As an aside: I don't trust De Bono. His bullcrap, like 'thinking hats', is too often used by "blue sky thinkers" to provide a sheen of scientific legitimacy. Also his lateral thinking exercises, I have read, has not shown any effect on cognitive skills in empirical tests. Sorry I can't provide a reference for this, though.
I also don't trust Buzan. He somehow makes money teaching people how to mind-map... surely one book and you're done? He also claims to have invented it when really such techniques go back to the Ancient Greeks. The Ancient Greeks rocked and I'll have anyone that prefers the Romans!
In short, I am 'ornery and like to complain.

DrS
27th December 2009, 03:30 PM
He also claims to have invented it when really such techniques go back to the Ancient Greeks. The Ancient Greeks rocked and I'll have anyone that prefers the Romans!They did indeed rock, though I'm not aware of any evidence for their invention of mind-mapping ... :huh:

grammarking
6th January 2010, 05:42 PM
I went through the AS Critical Thinking course a few years ago and my experiences were terrible. We studied it for one 40 minute session every week in a class of 40ish, taken by a history teacher. We were given a textbook at the start of the year, and in class he'd mention what a non-sequitor was. That's literally the only thing I was taught in a whole year, and since everyone took the piss out of the class (after all it was treated like a joke by the school, I don't see how they expected a bunch of teen boys to take it seriously), I didn't read the textbook and neither did anyone else. Unable to name fallacies or anything, I came out with a C and IIRC that was the best mark in my class.

I do think it could be genuinely useful. The criticism by the commenter that people should take Latin and Greek instead of Critical Thinking is absurd (sorry for going OT a bit). I study Spanish and Portuguese at university and I've studied various languages in the past to some degree or other, including 5 years of Latin from 11 up until 16. Although the common argument is that it's good for learning other languages, particularly romance languages like the ones I study, that's not exactly true. The grammar has been simplified considerably since then, getting rid of declensions, of two whole genders, and really the most useful thing about Latin is the vocabulary. That's also kind of outdated, there's no Latin for 'Internet' or 'climate change', and really I could have picked up the same kind of vocabulary by studying another modern romance language like Italian. Studying Latin as far as A Level is largely useless unless you intend to study ancient history.

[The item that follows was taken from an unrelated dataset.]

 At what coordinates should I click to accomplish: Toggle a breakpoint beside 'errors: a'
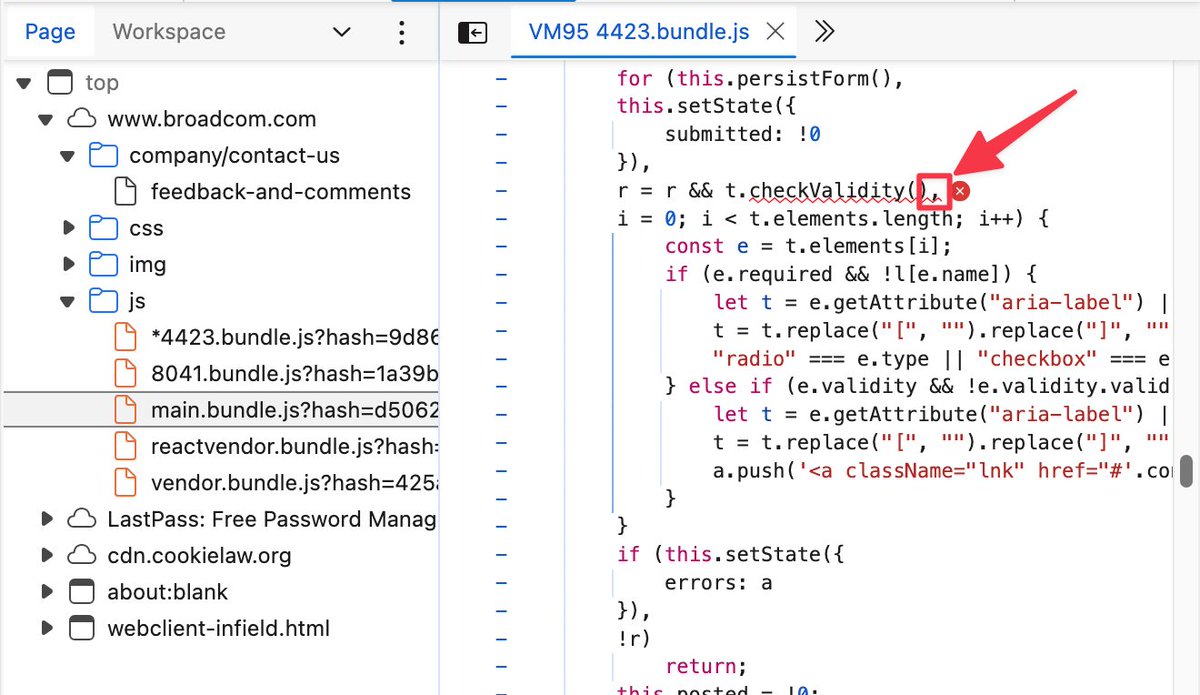(x=500, y=582)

Back on topic, critical thinking is not so much about learning how to think as the commenter seems to think, but more about making a good argument and identifying bad ones. This is crucial to learning about all kinds of things right across the humanities and into science, particularly as students go onto university. I think it would also lower considerably the readership of the Daily Mail, which can only be a good thing.

Stompy
6th January 2010, 06:36 PM
Back on topic, critical thinking is not so much about learning how to think as the commenter seems to think, but more about making a good argument and identifying bad ones.

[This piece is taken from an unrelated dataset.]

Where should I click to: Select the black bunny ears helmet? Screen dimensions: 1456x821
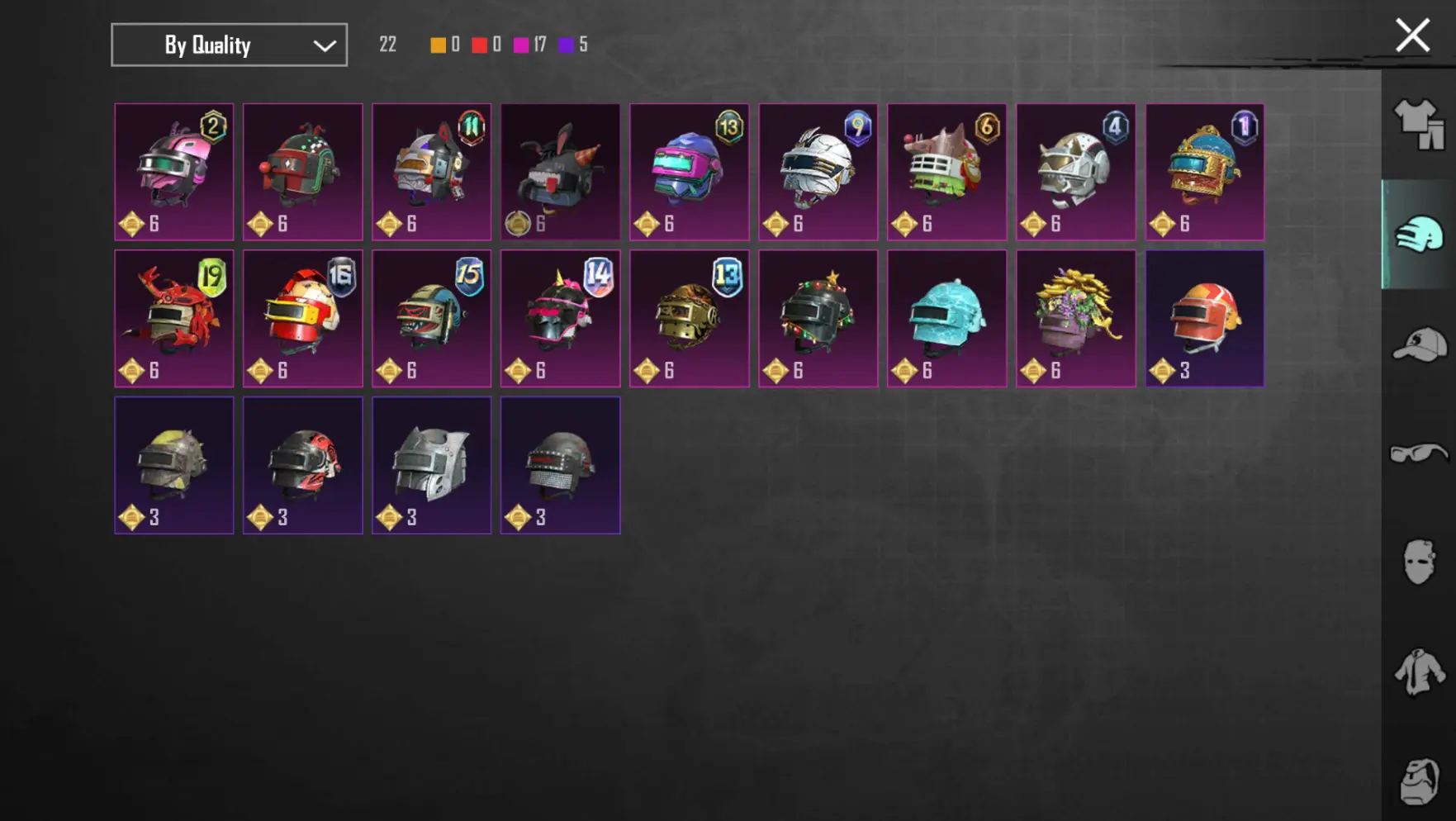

If a course on Critical Thinking addresses only argumentation, not stretching deeper into changing the way you think, then it is in danger of becoming a course on sophistry and persuasion.

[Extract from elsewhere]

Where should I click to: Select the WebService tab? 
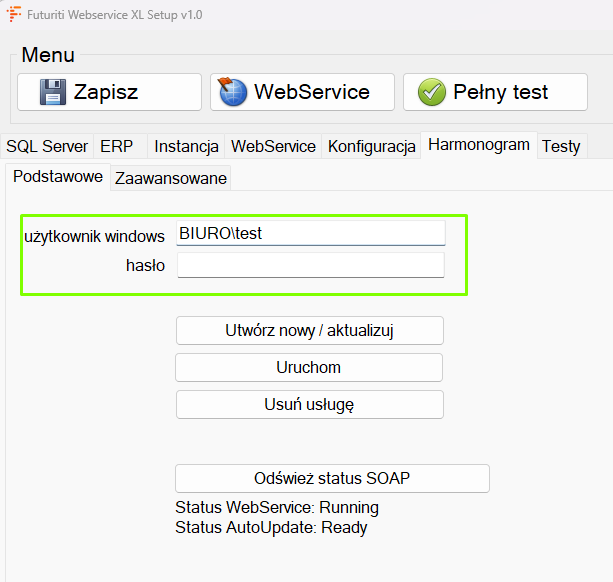273,146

It's called Critical Thinking, and as a teacher, I was desperate to address how to think critically when I taught it.

Harryprice
7th January 2010, 09:59 AM
As an aside: I don't trust De Bono. His bullcrap, like 'thinking hats', is too often used by "blue sky thinkers" to provide a sheen of scientific legitimacy. Also his lateral thinking exercises, I have read, has not shown any effect on cognitive skills in empirical tests. Sorry I can't provide a reference for this, though.

It is fashionable to think that everyone can do anything, given sufficient high quality education. In my experience, some people think in creative ways naturally and others simply don't. Teaching can develop such abilities, if they are already there, but some will just never get it (the kind of people who ask authors 'where do you get your ideas from') no matter how much they are taught.